## [Requirement]
Write out every entry again exactly as it stands.

[Records from a dataset]
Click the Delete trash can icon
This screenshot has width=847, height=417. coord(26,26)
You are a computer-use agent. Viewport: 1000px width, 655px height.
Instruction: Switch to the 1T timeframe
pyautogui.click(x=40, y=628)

## [Result of the task]
Click the Delete trash can icon
This screenshot has width=847, height=417. coord(26,26)
You are a computer-use agent. Viewport: 1000px width, 655px height.
Instruction: Switch to the 1T timeframe
pyautogui.click(x=40, y=628)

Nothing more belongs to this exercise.